Task statement:
Range to output from the entries below: the line containing "23/24 (189, 900)" through the line containing "Вчасно (488, 2341)". Set it down exactly, ends included, nothing else.

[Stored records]
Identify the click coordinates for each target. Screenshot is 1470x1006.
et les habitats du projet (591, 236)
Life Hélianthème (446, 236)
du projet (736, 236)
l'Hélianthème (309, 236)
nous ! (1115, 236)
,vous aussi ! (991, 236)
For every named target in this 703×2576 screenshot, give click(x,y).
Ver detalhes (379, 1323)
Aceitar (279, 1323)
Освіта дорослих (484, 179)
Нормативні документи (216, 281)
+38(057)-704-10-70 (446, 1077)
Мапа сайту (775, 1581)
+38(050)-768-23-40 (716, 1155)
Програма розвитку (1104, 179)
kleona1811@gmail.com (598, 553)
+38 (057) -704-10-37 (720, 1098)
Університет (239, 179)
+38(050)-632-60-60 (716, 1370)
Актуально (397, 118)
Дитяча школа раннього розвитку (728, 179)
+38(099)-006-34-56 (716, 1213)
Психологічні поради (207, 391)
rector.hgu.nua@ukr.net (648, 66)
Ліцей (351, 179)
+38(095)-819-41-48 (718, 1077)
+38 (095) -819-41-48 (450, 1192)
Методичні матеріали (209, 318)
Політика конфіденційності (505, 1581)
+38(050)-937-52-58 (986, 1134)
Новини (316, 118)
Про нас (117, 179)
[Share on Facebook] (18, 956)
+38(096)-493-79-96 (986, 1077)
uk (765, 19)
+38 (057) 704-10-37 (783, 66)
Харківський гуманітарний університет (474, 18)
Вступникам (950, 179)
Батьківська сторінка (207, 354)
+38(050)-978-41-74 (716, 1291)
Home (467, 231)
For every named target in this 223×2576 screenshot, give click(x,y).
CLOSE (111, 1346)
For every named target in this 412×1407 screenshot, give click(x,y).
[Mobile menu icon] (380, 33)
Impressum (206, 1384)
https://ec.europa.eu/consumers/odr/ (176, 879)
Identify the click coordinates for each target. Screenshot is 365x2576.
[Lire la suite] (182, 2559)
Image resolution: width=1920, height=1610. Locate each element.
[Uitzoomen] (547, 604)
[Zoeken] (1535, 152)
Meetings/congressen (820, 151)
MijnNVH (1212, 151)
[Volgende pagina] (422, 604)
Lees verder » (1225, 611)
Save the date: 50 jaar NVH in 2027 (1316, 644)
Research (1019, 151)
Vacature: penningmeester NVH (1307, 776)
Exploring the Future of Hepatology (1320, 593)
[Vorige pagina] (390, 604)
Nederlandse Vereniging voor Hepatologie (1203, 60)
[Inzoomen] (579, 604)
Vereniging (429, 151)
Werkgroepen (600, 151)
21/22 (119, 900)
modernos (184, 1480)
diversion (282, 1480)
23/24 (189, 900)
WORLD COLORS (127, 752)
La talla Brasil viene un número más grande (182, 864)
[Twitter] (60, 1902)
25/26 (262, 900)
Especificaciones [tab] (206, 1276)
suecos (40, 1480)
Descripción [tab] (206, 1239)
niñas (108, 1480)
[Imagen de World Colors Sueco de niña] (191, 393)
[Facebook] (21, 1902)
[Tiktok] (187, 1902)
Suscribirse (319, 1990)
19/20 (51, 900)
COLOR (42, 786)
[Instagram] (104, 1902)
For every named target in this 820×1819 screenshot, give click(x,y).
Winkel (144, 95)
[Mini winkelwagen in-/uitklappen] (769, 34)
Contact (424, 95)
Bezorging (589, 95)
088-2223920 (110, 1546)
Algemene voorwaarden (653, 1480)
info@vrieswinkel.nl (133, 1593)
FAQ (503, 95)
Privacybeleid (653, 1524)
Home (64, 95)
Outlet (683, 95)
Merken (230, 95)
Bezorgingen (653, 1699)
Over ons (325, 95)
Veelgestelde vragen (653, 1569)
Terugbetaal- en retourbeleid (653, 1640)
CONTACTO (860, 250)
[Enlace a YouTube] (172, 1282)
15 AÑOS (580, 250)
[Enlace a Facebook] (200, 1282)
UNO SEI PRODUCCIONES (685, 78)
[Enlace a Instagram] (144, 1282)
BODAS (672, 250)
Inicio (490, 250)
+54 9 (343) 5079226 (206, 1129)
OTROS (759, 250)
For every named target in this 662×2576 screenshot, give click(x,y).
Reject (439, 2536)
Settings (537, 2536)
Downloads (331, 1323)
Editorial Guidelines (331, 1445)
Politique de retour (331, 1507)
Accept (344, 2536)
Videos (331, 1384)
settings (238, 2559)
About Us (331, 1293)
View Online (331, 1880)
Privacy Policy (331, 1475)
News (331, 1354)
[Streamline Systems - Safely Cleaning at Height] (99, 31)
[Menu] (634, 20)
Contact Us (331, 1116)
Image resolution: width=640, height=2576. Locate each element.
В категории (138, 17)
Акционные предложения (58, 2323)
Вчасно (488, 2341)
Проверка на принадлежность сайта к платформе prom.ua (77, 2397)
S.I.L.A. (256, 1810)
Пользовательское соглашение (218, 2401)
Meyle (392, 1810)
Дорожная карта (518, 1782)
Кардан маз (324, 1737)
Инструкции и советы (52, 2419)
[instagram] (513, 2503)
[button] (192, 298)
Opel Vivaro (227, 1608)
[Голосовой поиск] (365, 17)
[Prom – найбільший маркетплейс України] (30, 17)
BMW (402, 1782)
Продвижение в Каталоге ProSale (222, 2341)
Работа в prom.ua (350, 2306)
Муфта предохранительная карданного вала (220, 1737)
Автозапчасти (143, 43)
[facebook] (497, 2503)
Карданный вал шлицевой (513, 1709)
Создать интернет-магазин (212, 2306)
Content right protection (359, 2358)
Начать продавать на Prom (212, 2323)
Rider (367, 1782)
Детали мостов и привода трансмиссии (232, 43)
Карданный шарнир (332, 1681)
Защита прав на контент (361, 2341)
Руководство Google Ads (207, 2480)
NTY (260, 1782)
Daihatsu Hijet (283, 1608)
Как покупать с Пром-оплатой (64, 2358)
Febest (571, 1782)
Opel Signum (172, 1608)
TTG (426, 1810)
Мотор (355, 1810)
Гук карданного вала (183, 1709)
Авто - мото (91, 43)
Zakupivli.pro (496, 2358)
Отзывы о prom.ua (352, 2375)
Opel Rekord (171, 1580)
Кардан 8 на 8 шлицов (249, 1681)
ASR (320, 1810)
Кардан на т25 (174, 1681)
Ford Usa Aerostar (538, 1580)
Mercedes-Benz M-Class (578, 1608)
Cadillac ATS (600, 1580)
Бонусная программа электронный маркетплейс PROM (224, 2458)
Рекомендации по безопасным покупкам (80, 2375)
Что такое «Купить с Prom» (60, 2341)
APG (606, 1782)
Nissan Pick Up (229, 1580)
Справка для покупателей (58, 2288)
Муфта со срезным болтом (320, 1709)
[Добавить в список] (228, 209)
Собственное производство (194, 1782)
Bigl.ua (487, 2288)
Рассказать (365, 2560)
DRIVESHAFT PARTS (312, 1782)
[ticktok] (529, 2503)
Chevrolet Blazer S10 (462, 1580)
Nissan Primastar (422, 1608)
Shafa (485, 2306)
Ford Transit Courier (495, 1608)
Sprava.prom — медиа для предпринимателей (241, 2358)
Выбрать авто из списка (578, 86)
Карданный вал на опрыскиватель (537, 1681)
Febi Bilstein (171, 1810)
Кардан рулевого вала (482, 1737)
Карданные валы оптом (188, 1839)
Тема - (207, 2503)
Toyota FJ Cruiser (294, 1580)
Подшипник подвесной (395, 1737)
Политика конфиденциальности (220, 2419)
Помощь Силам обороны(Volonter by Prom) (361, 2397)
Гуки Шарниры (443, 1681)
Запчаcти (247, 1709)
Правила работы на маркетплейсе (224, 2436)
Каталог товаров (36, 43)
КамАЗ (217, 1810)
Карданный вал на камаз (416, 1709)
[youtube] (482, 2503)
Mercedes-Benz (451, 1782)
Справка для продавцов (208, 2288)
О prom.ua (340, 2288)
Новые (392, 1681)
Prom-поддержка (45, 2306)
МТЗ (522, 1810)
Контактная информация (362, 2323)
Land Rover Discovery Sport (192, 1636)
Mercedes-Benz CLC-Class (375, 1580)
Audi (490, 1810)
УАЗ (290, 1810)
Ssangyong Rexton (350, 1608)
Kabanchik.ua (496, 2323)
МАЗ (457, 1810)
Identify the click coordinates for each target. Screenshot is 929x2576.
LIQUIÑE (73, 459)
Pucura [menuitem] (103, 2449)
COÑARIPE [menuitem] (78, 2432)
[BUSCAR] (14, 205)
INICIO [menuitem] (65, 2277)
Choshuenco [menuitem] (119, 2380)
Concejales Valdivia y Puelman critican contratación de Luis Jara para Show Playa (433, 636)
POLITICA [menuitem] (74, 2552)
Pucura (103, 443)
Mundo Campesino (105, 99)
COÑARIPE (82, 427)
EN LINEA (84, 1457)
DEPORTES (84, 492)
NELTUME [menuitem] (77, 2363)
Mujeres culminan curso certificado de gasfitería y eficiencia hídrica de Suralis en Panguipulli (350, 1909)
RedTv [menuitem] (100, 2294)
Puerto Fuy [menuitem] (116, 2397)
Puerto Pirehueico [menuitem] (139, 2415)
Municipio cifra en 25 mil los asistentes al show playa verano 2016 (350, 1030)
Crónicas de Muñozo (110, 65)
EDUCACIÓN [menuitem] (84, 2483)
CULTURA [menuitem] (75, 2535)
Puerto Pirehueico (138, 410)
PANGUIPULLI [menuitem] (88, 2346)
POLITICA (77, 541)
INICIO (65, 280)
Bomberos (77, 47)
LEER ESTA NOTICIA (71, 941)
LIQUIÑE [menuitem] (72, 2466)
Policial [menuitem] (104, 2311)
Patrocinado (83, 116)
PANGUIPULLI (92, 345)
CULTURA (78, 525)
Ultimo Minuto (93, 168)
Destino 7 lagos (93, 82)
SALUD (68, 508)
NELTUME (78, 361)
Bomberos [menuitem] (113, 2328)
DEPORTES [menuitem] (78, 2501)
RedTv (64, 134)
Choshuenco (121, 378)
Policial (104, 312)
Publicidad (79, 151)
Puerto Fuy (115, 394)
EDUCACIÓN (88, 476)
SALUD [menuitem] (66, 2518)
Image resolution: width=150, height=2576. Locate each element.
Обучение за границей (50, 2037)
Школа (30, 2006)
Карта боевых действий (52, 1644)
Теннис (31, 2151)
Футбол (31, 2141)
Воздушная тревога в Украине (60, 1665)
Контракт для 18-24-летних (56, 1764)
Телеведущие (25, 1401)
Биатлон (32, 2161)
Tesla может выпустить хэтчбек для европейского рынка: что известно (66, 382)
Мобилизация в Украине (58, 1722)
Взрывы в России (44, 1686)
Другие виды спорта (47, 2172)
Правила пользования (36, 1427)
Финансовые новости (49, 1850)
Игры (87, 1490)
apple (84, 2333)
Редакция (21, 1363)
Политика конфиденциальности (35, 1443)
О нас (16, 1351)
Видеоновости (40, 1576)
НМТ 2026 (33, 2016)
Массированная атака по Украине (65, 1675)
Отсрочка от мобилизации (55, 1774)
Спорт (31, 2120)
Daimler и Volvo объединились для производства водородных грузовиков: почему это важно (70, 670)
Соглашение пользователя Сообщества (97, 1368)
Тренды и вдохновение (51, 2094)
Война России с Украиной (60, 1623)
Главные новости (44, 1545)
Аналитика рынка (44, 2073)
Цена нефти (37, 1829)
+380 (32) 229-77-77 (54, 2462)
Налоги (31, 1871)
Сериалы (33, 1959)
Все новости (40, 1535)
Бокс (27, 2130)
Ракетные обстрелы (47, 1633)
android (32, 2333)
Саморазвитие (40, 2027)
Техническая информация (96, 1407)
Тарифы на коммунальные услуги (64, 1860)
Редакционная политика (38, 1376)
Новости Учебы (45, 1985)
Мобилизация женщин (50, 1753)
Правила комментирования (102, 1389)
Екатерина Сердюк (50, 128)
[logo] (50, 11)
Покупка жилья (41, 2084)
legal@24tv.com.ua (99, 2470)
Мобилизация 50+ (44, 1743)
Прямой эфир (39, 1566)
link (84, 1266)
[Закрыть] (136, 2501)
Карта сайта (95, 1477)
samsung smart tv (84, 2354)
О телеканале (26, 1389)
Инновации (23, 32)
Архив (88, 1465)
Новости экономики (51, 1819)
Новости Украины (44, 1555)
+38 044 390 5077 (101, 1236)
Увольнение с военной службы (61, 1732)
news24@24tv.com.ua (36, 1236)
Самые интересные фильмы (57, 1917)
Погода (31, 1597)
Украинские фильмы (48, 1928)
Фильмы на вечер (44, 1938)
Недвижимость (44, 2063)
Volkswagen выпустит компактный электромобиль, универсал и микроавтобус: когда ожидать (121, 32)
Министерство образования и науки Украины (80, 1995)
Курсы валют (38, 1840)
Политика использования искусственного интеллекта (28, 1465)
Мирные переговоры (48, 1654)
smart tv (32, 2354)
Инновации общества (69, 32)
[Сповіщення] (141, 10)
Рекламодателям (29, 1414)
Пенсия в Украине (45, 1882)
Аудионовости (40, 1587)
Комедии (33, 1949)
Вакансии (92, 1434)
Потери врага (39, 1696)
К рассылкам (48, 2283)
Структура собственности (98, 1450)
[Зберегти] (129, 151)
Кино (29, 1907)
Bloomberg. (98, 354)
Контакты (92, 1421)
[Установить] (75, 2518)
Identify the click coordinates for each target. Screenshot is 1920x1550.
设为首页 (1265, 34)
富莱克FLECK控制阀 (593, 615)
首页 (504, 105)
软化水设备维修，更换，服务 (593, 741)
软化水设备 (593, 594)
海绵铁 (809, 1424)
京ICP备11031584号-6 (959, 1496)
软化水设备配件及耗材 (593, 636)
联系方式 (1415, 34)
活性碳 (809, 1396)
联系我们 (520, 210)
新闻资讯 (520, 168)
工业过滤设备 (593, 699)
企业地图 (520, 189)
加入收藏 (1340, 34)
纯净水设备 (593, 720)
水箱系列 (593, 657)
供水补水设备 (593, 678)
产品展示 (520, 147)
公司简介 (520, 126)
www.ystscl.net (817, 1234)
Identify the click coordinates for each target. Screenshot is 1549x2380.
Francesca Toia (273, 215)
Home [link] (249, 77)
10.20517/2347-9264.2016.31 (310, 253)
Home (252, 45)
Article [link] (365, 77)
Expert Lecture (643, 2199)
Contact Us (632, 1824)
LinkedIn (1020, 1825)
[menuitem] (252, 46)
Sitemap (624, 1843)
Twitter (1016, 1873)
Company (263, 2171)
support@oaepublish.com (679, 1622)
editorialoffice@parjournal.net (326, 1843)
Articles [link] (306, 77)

The completed task:
23/24 (189, 900)
WORLD COLORS (127, 752)
La talla Brasil viene un número más grande (182, 864)
[Twitter] (60, 1902)
25/26 (262, 900)
Especificaciones [tab] (206, 1276)
suecos (40, 1480)
Descripción [tab] (206, 1239)
niñas (108, 1480)
[Imagen de World Colors Sueco de niña] (191, 393)
[Facebook] (21, 1902)
[Tiktok] (187, 1902)
Suscribirse (319, 1990)
19/20 (51, 900)
COLOR (42, 786)
[Instagram] (104, 1902)
For every named target in this 820×1819 screenshot, give click(x,y).
Winkel (144, 95)
[Mini winkelwagen in-/uitklappen] (769, 34)
Contact (424, 95)
Bezorging (589, 95)
088-2223920 (110, 1546)
Algemene voorwaarden (653, 1480)
info@vrieswinkel.nl (133, 1593)
FAQ (503, 95)
Privacybeleid (653, 1524)
Home (64, 95)
Outlet (683, 95)
Merken (230, 95)
Bezorgingen (653, 1699)
Over ons (325, 95)
Veelgestelde vragen (653, 1569)
Terugbetaal- en retourbeleid (653, 1640)
CONTACTO (860, 250)
[Enlace a YouTube] (172, 1282)
15 AÑOS (580, 250)
[Enlace a Facebook] (200, 1282)
UNO SEI PRODUCCIONES (685, 78)
[Enlace a Instagram] (144, 1282)
BODAS (672, 250)
Inicio (490, 250)
+54 9 (343) 5079226 (206, 1129)
OTROS (759, 250)
For every named target in this 662×2576 screenshot, give click(x,y).
Reject (439, 2536)
Settings (537, 2536)
Downloads (331, 1323)
Editorial Guidelines (331, 1445)
Politique de retour (331, 1507)
Accept (344, 2536)
Videos (331, 1384)
settings (238, 2559)
About Us (331, 1293)
View Online (331, 1880)
Privacy Policy (331, 1475)
News (331, 1354)
[Streamline Systems - Safely Cleaning at Height] (99, 31)
[Menu] (634, 20)
Contact Us (331, 1116)
Image resolution: width=640, height=2576. Locate each element.
В категории (138, 17)
Акционные предложения (58, 2323)
Вчасно (488, 2341)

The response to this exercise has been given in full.